## GOAL OF THE EXERCISE
All that is wanted is an exact copy of the line containing "Insert a blockquote with the quote icon" and the lines after it, through the end of the records.

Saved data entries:
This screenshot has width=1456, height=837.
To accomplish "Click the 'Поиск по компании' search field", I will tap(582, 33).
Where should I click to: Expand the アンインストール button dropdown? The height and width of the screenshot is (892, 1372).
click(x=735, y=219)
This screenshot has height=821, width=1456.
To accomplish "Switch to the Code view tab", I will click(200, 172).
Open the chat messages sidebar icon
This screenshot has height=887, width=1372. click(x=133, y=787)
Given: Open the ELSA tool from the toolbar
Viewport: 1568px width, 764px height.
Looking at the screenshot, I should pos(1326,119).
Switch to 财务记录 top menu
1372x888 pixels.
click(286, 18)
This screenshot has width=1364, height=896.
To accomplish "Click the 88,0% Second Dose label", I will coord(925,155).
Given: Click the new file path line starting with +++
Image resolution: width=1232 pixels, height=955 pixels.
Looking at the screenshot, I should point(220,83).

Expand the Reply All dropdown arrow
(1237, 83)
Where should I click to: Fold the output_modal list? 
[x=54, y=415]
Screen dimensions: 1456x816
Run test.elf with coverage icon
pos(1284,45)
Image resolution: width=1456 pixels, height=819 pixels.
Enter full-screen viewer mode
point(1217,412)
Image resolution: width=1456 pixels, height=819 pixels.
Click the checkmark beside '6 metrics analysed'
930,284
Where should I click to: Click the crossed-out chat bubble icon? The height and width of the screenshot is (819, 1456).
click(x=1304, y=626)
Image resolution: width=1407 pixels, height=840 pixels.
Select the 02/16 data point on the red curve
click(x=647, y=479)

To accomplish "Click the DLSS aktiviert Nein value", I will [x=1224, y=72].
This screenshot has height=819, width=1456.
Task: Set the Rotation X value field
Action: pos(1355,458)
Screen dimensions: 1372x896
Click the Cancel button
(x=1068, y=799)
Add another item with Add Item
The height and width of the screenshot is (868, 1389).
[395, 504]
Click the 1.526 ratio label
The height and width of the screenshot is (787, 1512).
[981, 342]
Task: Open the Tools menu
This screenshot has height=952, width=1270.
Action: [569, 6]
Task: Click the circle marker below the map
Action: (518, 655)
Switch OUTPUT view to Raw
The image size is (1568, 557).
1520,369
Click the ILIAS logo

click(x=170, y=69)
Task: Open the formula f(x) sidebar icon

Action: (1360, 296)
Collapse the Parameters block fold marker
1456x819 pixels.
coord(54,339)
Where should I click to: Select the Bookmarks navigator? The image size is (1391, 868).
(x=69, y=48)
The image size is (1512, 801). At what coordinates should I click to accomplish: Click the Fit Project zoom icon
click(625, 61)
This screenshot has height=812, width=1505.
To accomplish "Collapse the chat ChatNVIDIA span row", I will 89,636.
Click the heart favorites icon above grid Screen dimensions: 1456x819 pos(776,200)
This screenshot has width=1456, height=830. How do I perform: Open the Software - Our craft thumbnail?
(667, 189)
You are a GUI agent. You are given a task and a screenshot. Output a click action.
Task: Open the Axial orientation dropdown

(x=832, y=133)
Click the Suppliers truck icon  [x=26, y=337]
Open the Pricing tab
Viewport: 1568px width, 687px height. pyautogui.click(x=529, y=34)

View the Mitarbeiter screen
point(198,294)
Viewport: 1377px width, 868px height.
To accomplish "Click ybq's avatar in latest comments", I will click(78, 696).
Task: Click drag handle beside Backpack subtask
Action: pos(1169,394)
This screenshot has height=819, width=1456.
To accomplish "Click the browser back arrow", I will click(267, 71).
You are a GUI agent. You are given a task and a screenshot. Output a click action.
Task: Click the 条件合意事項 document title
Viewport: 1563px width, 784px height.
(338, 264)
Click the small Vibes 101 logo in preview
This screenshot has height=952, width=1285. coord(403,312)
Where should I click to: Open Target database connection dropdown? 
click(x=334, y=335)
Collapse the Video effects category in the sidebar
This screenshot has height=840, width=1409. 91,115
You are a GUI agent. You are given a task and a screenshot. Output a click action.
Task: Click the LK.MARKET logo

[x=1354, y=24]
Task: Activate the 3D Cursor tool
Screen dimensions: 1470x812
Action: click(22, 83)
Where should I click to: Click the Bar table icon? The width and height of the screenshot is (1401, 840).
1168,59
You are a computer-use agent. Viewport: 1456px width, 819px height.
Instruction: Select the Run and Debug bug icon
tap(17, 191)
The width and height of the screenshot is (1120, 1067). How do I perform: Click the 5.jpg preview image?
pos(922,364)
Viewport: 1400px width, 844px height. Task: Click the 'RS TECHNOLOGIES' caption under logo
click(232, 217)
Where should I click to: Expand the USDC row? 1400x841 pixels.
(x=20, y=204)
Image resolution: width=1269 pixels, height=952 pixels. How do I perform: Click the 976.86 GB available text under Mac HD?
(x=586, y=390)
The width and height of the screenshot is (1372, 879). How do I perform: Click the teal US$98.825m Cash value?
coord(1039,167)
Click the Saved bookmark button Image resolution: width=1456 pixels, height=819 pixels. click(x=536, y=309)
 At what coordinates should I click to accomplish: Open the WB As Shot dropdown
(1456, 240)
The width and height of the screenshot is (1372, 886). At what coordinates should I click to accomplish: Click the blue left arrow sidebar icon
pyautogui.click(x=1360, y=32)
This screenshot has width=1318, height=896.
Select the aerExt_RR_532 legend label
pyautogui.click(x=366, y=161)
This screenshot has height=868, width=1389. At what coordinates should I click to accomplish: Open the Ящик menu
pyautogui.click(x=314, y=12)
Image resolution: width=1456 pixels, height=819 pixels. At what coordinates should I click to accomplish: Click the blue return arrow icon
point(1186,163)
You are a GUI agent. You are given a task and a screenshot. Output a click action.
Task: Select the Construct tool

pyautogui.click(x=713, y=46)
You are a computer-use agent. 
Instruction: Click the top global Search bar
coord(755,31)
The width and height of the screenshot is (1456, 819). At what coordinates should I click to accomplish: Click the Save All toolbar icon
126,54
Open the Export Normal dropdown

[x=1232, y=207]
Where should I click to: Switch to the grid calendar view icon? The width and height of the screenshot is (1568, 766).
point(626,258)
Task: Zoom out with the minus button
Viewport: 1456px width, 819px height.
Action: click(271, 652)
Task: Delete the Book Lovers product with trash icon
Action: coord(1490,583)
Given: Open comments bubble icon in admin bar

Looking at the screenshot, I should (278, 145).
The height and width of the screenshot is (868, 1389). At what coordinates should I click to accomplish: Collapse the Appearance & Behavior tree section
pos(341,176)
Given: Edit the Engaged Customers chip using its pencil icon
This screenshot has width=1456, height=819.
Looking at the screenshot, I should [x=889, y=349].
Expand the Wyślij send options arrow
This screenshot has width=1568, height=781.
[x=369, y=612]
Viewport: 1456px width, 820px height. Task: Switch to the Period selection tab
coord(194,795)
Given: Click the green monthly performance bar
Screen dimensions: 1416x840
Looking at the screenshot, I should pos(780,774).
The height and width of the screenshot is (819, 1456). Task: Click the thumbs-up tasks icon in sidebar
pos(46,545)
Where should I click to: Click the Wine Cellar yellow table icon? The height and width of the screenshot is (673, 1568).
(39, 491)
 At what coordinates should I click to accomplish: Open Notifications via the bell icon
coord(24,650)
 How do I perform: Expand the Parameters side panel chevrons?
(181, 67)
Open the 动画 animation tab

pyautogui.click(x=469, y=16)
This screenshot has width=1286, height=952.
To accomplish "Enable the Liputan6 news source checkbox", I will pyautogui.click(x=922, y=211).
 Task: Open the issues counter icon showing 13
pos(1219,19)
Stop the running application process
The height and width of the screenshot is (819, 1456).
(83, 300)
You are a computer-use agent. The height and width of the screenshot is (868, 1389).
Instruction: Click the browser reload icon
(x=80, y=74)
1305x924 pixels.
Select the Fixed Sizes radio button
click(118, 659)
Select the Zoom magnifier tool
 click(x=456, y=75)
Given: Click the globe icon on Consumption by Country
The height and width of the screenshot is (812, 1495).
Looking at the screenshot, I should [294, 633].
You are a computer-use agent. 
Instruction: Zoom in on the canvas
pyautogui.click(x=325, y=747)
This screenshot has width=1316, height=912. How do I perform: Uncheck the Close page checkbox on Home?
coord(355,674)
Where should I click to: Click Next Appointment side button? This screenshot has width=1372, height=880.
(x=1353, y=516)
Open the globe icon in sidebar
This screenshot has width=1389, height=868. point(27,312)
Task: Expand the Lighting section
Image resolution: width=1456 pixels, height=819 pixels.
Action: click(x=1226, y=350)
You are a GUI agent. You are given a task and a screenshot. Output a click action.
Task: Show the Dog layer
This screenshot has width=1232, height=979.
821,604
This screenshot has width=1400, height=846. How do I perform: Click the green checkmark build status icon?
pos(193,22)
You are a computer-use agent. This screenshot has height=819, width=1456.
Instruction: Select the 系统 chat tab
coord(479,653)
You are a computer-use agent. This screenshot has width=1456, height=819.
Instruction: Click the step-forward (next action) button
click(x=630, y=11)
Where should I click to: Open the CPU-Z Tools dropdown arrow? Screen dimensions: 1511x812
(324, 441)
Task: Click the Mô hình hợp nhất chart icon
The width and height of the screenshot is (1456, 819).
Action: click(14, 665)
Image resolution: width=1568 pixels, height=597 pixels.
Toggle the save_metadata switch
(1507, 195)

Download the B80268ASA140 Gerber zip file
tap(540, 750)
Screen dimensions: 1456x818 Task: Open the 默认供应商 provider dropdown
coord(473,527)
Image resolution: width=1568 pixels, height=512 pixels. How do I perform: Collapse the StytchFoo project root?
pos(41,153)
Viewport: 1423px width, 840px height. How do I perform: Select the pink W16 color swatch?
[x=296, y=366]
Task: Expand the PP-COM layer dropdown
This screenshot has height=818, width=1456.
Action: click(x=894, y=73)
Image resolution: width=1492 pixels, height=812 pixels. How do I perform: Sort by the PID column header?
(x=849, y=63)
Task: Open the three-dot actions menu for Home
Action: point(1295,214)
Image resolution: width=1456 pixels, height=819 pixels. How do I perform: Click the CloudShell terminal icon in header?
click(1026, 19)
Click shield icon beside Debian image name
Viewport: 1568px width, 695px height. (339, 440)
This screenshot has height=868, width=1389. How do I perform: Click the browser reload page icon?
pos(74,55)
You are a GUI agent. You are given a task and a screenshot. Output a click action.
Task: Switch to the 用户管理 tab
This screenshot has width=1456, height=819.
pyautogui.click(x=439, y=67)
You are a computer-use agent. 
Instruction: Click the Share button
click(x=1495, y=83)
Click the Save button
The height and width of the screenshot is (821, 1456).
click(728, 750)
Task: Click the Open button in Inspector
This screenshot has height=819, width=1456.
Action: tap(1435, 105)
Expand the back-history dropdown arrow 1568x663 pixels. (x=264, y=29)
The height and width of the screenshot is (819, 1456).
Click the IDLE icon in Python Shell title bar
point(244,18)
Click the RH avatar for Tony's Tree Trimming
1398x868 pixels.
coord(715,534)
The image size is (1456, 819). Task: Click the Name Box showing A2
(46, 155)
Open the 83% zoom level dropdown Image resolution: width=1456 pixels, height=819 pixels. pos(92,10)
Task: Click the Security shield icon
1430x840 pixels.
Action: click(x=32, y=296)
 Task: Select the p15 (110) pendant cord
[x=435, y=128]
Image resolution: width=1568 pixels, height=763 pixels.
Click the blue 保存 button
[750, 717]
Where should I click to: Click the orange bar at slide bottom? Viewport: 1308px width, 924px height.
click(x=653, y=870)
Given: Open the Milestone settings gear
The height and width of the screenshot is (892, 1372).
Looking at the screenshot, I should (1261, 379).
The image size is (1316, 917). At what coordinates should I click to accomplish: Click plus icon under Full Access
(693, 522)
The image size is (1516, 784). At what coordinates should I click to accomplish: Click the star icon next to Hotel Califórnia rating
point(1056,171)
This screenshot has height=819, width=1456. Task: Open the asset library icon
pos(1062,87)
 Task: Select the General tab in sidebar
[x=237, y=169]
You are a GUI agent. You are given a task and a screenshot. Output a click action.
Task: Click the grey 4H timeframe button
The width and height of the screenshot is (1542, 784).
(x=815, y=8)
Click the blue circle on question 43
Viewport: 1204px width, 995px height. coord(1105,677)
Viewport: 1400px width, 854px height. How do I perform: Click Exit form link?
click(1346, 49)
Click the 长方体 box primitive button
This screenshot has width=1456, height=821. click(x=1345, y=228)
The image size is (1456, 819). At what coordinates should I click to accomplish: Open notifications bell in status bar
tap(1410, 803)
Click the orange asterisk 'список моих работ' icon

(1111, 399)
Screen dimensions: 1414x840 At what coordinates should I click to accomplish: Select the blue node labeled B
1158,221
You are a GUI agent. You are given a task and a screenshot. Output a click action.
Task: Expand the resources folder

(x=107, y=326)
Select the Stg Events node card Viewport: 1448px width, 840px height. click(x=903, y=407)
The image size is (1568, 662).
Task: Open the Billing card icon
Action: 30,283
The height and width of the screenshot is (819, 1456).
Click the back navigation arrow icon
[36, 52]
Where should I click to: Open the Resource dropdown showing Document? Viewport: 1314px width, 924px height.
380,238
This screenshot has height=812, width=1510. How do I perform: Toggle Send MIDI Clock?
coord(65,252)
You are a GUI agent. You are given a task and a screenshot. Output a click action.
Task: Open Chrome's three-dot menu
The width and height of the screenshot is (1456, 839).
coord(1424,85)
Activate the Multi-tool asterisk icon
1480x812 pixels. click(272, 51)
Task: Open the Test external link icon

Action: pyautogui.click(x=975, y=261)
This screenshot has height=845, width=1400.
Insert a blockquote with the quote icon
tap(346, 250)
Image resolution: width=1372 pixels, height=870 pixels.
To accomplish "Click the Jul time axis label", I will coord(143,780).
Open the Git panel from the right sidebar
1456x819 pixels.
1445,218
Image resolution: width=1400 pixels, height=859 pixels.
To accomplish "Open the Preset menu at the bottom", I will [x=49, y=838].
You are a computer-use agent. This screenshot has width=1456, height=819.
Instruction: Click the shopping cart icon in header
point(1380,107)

## SOLVED PROBLEM
Insert a blockquote with the quote icon
tap(346, 250)
Image resolution: width=1372 pixels, height=870 pixels.
To accomplish "Click the Jul time axis label", I will coord(143,780).
Open the Git panel from the right sidebar
1456x819 pixels.
1445,218
Image resolution: width=1400 pixels, height=859 pixels.
To accomplish "Open the Preset menu at the bottom", I will [x=49, y=838].
You are a computer-use agent. This screenshot has width=1456, height=819.
Instruction: Click the shopping cart icon in header
point(1380,107)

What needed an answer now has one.